5. You need to be reassured of everything.
This one is a little tricky for me, as someone who suffers from some pretty bad anxiety. I do ask for a lot of reassurances of certain things. Even still, this isn’t an everyday thing – just on the days when my anxiety is particularly bad. If you find yourself questioning your relationship every day, this is not a good sign, and your partner is quite likely to grow tired of it – sooner, rather than later.
It’s normal to question things every now and then, of course, particularly whenever you make a big new step. But once your partner has given you that reassurance, that should be the end of it. She is under no obligation to continually set your mind at ease. She shouldn’t be doing things that make you question everything, of course, but it’s important to realize which questions are reasonable and which are completely built on made-up scenarios.
The hard part here is that, sometimes, reassurance is necessary. If your partner routinely disappears and leaves you wondering where she is, it’s normal that you’d ask extra questions. But if this happens all the time, even after you’ve let your partner know that it bothers you, it’s possible that there is actually a problem there – and your partner’s reassurances are basically worthless anyway.

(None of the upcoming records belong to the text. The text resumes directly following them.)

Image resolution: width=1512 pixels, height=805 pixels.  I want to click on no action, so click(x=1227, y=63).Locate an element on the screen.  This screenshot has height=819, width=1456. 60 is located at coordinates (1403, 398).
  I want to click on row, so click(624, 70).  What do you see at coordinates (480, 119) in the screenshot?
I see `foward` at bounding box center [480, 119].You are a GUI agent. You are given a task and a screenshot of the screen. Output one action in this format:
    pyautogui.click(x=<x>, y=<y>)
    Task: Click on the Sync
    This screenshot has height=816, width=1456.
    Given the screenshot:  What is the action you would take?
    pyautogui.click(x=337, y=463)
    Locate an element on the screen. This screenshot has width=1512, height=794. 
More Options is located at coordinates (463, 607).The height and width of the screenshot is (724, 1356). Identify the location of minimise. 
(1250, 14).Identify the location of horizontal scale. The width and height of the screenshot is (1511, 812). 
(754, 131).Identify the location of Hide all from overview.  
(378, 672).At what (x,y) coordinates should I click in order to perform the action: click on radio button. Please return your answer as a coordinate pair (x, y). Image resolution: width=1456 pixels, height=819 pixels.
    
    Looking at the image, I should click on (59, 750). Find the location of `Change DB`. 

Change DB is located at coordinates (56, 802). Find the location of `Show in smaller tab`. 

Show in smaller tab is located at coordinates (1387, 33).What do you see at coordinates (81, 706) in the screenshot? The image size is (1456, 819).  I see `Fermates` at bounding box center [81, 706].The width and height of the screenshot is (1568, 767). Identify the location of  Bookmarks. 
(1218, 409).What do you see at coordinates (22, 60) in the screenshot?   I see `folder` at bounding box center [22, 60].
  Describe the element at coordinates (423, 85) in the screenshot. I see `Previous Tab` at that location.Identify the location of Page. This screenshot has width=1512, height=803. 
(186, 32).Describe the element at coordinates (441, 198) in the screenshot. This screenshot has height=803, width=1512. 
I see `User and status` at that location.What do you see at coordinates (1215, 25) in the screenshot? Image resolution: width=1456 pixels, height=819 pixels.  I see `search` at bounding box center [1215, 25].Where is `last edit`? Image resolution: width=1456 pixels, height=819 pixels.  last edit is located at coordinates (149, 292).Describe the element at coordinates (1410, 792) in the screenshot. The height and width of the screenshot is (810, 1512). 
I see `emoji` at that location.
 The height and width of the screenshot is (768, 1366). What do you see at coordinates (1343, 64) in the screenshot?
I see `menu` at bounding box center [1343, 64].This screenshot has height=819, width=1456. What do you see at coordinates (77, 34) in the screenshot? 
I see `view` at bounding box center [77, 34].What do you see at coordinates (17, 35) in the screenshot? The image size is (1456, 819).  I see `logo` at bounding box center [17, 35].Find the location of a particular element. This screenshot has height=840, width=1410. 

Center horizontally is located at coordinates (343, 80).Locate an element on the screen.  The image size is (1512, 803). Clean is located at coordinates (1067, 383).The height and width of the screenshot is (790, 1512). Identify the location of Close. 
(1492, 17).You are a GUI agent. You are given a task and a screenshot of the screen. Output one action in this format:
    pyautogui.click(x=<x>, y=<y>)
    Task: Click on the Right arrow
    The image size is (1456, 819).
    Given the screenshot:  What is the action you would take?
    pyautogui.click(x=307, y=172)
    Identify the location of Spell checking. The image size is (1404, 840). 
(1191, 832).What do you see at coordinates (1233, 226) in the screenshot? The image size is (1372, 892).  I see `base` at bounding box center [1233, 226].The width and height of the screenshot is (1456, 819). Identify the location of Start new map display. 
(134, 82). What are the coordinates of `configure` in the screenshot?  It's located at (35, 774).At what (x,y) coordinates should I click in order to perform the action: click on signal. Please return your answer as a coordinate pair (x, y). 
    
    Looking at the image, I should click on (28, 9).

6. You encourage your partner to fail.
This one is often very subtle, but it is present in those who have a lot of insecurities. In a healthy relationship, the partners will motivate each other to reach their goals and then exceed their own expectations. But in an unhealthy relationship, you might not want your partner to be doing better in life than you – so you make sure to sabotage any of their efforts to improve their own lives.
This seems like it’s malicious – after all, who doesn’t want their partner to have a great life? But for those who are prone to insecurities, there may be a belief that their partner doing better in life would cause them to walk away from the person who just can’t seem to keep up. Instead of working to improve themselves, insecure women might try to keep their partners from finding success.
This is extremely damaging to both people involved, as it is (in some ways) a form of abuse. You should be lifting your partner up – not bringing them down. If your partner does end up leaving you when she is “better than you”, she’s not someone you need to be with in the first place. Anyone who would leave their partner instead of motivating them to improve their lives is basically a jerk. No exceptions.
7. You are full of accusations.
I have known a lot of women who berate their partners and accuse them of cheating when they are not, in fact, cheaters. I’ve even lost some friends on Facebook when I spoke out against a friend who posted a meme about how “only good girlfriends worry about who their significant other” is talking to. No. Your partner is allowed to have friends – it doesn’t automatically mean she’s sleeping with those friends.
This is a pretty slippery slope, too. We may think that it’s a trust problem from being cheated on in a previous relationship, but sometimes it’s a lot worse than that. Constant accusations of cheating, more often than not, are because you don’t think you’re good enough for your partner – whether it’s all in your head, or it’s because your partner tells you you’re not good enough. (Note: If it’s the latter, leave her – she is not a good girlfriend.)
The sad thing about this is that your partner will probably feel guilty about any thoughts of leaving you, and may stay with you just to prove that your insecurities were invalid. That might sound like it’s exactly what you want, but most cheating occurs when someone feels pressured to stay in a relationship that’s not right for them – so your constant accusations of her cheating might actually make her cheat for real. Be warned!